Justice in food: On new EAT-Lancet Commission report
Justice in food systems implies transition to healthy, affordable diets
According to the report, India maintains a cereal-heavy diet while meeting benchmarks by 2050 entails more vegetables, fruits, nuts and legumes, which could raise average consumer prices. Affordability is already fragile in areas that import many of these foods, leaving consumers exposed to price shocks. Justice thus implies a transition towards healthier, more diverse diets while keeping prices in check. But changing diets may not always be desirable: preferences are anchored in religion, caste, and convenience, and on necessity vis-à-vis midday meals and procurement commitments. Rather than a diet-first strategy, then, new standards can cut harmful inputs, fiscal measures can make minimally processed foods cheaper, and procurement can normalise regionally familiar, more affordable dishes. Even then, supply-side reform is essential to overcome water stress, degraded soils, and fossil fuel dependence in cold chains and processing.

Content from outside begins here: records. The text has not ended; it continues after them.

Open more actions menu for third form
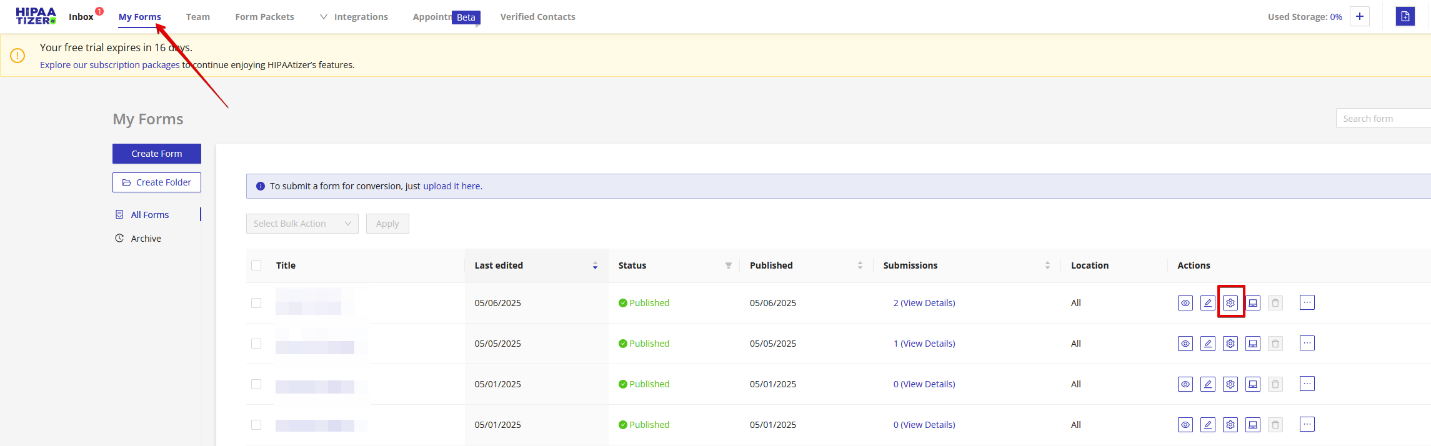click(1307, 383)
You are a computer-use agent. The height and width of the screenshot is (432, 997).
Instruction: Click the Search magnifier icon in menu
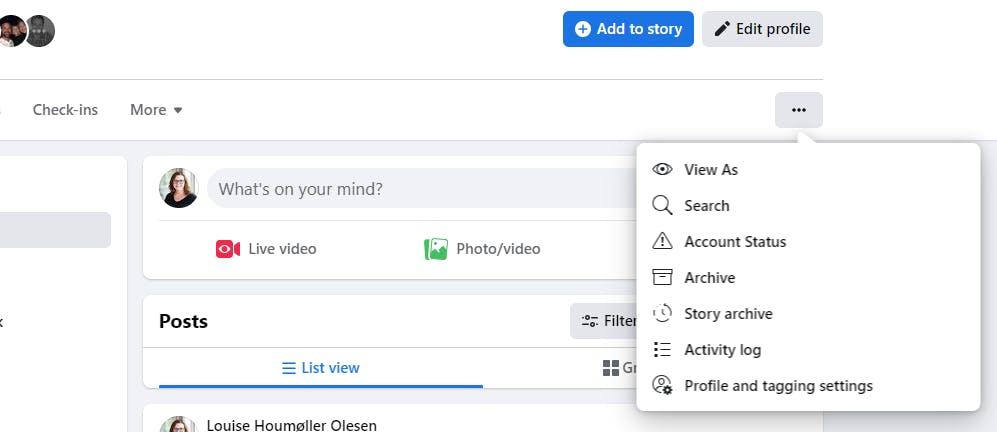[662, 206]
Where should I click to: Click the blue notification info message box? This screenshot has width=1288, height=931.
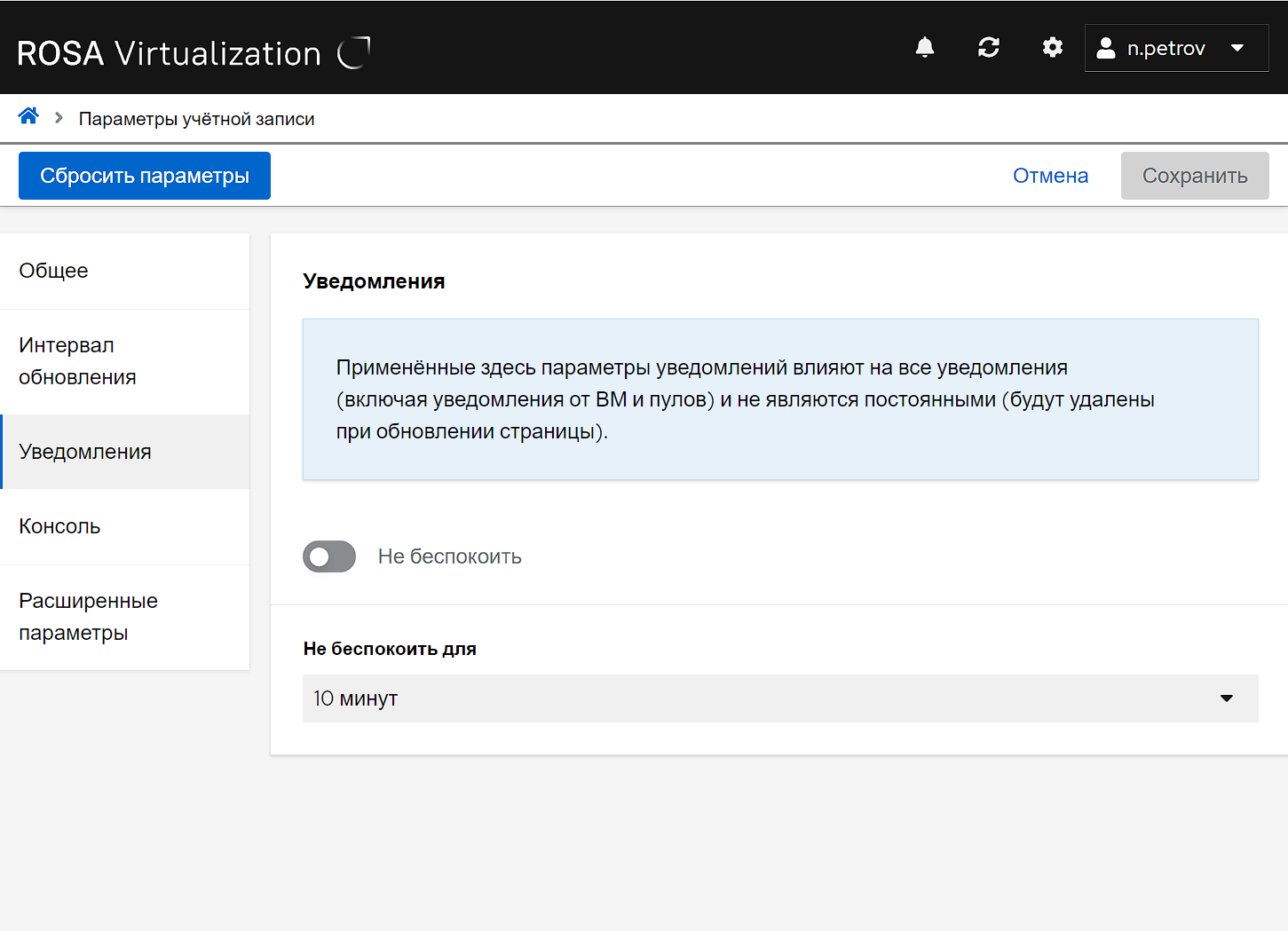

India also needs to move away from implicit, open-ended incentives to extract groundwater. Finally, the Commission identifies market concentration, weak incentives for preventing labour and ecological harm, and undue corporate influence as factors that could stall change. Justice on the other hand demands stronger collective bargaining by workers and small producers and consumer representation in regulatory processes. These safeguards are partial at best today and need to become guaranteed in practice.